== TEXT SECTION ==

The Slang Guide to London: Turnmill Street

turnmill street

Amongst the many glorious works that Jonathon ‘Mr Slang’ Green produced for The Dabbler during his prolific spell as a regular columnist was the Slang Guide to London – a series of posts viewing the capital through the jaundiced eyes of the counter-language.

We thought it was worth repeating, so here’s the very first one, about Turnmill Street in EC1…

Now farewell to St. Giles
That standeth in the Fields
And Farewel to Turnbal strete
For that no comfort yeeldes
In Whitecross street and Golden Lane
Do strapping lasses dwell
And so there do in every street
Twixt that and Clerkenwell
At Cowcross and at Smithfield
I have much pleasure found
Where wenches like to fayres [fairies]
Did often trace the ground

From a 17th century ballad

A pub, a Pret, a Costcutter, a caff, a betting shop, an office, an office, an office, a bar, an office… and across the road a railway building site. Was it always thus? Hardly. Once there were houses with gardens running down to a fast-flowing stream that found its source up in the ponds of Hampstead and carved its way through meadows down to the Thames. It was the Fleet River, largest of the great watercourse’s tributary  streams; the name was Anglo-Saxon and meant tidal inlet. Its water ran mills for the nearby Clerkenwell priories and in time where one industry had been there were others, ‘stink industries’ such as tanneries which were permitted only outside the City walls in such suburbs as Clerkenwell though which the water ran. The abbatoirs of nearby Smithfield poured in their measures of blood and shit and upriver of Holborn (Old Bourne: old stream) the water was fouled and slowed and took a new name Turnmill Brook. And next to the brook ran a street, Turnmill Street, which referred to the old mills and was also found as Turnbull Street, which refers to the cattle of the meat market, and at the end of Turnbull Street which was also sometimes Turnball Street which seems merely a mis-spelling is still Cowcross Street. More offices. More eateries. A shirt shop. A ne’er-do-well reformed.

===
== RAW DATA ==

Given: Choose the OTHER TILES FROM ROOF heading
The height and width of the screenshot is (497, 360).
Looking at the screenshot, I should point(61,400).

===

### THE TASKS
- A) Print the stretch of the Turnmill Street piece from "Amongst the many" through "of the counter-language.".
- B) In one to three sentences, explain why the Turnmill Street piece says tanneries were found in Clerkenwell.
The data here comes from a separate source.

### COMPLETE ANSWERS
- A)
Amongst the many glorious works that Jonathon ‘Mr Slang’ Green produced for The Dabbler during his prolific spell as a regular columnist was the Slang Guide to London – a series of posts viewing the capital through the jaundiced eyes of the counter-language.

- B) Tanneries were "stink industries," which were permitted only outside the City walls. Clerkenwell was one such suburb, and the Fleet's water ran through it.